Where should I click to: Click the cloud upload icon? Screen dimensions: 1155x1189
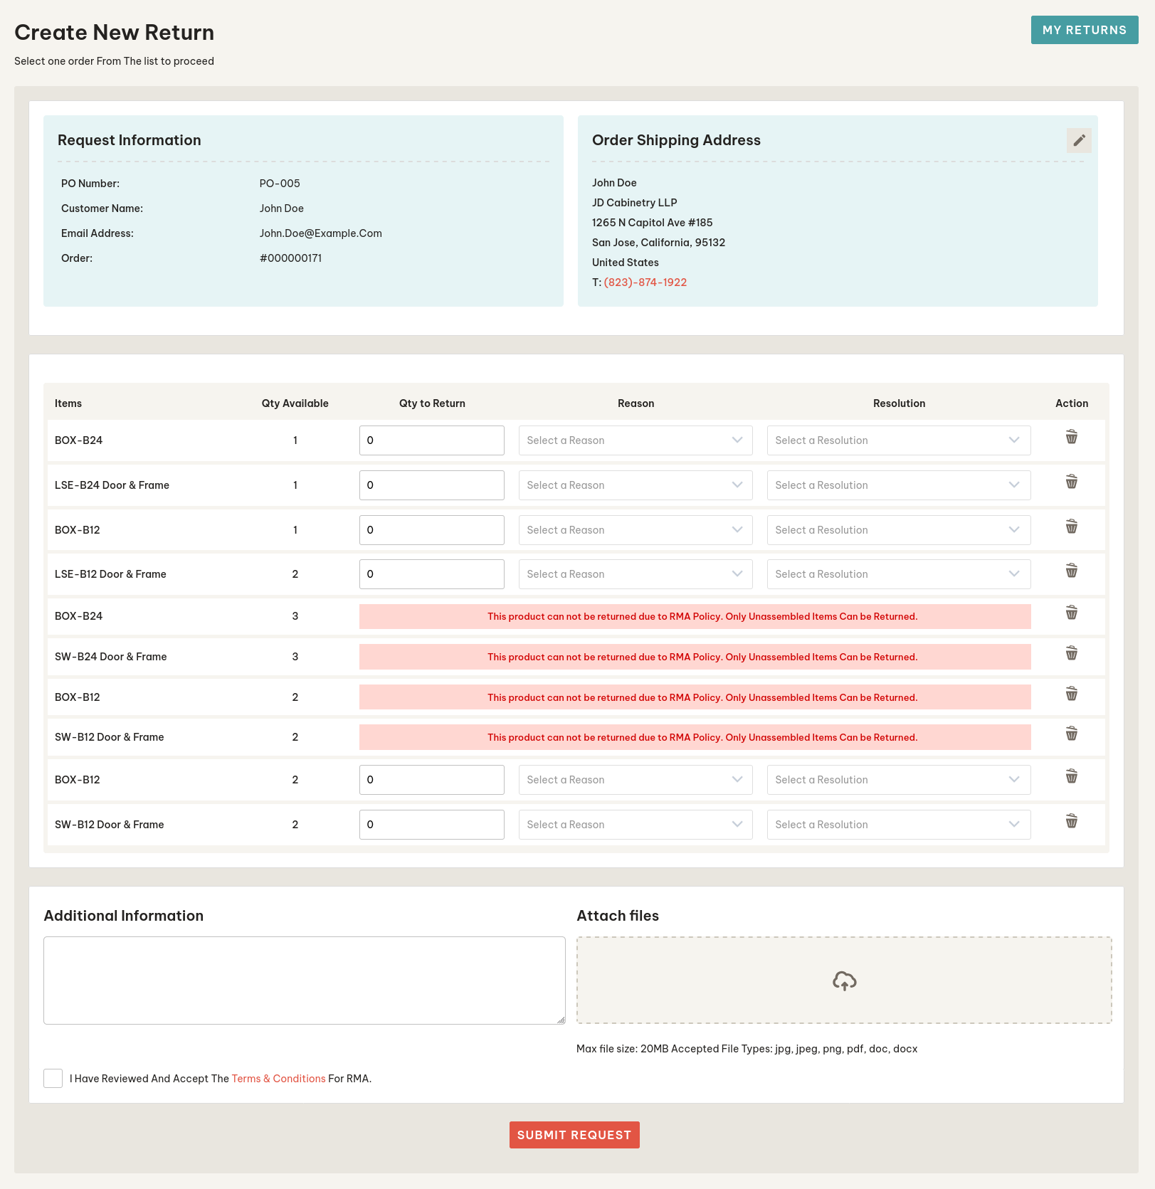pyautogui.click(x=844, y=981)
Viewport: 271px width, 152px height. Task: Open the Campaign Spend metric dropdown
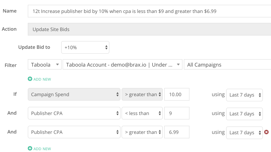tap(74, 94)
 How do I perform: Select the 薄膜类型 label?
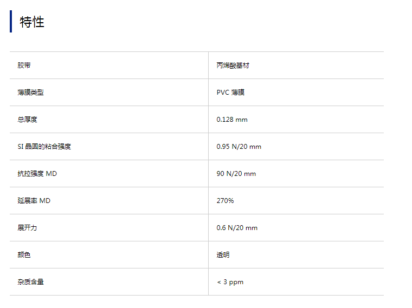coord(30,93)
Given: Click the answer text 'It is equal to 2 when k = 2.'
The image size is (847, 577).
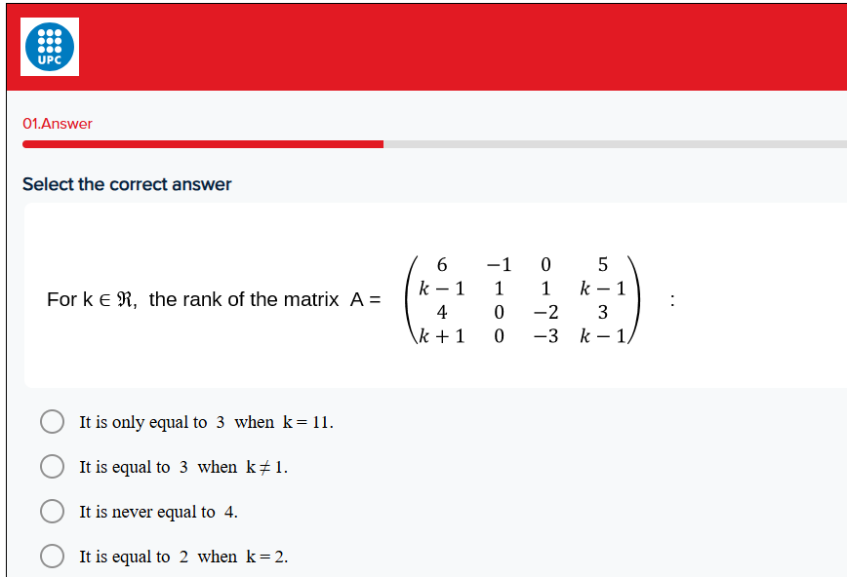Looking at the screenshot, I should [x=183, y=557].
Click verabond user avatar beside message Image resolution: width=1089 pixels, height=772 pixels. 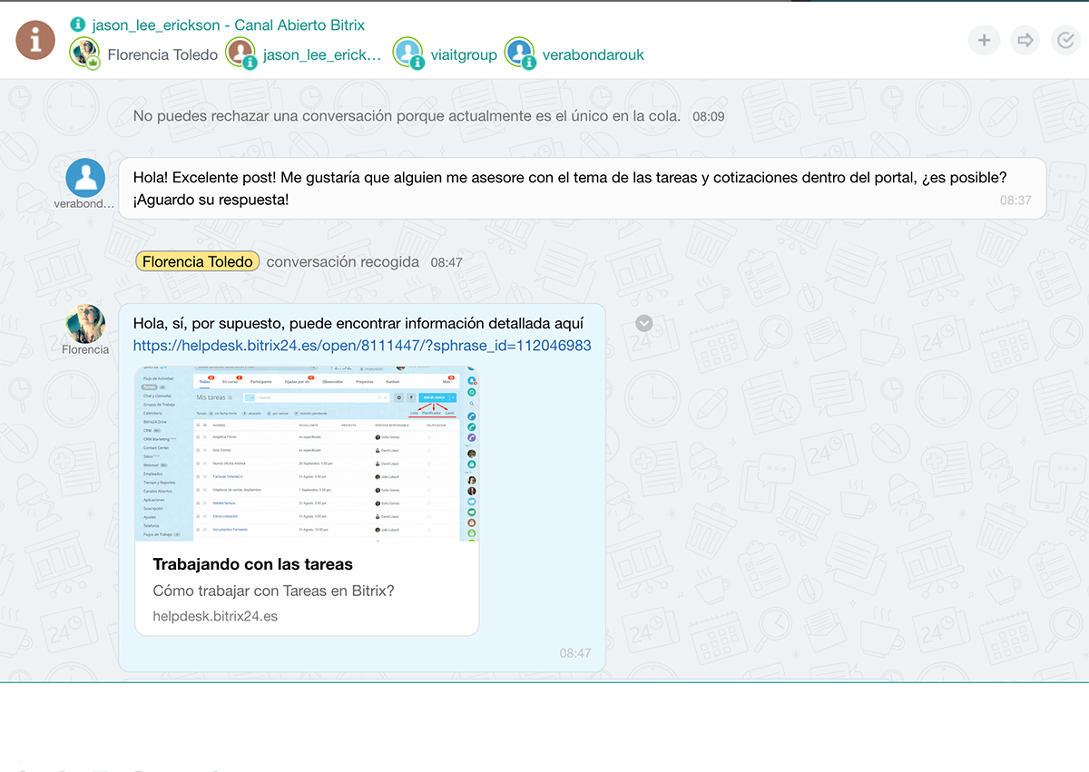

————

Word for word, repeat all of the entries above, leaving out the pictures.

Result.
Where should I click to: Click the cloud upload icon? Screen dimensions: 1155x1189
pyautogui.click(x=844, y=981)
Viewport: 271px width, 152px height. Task: Open the Campaign Spend metric dropdown
tap(74, 94)
 How do I perform: Select the 薄膜类型 label?
coord(30,93)
Given: Click the answer text 'It is equal to 2 when k = 2.'
The image size is (847, 577).
Looking at the screenshot, I should [x=183, y=557].
Click verabond user avatar beside message Image resolution: width=1089 pixels, height=772 pixels. 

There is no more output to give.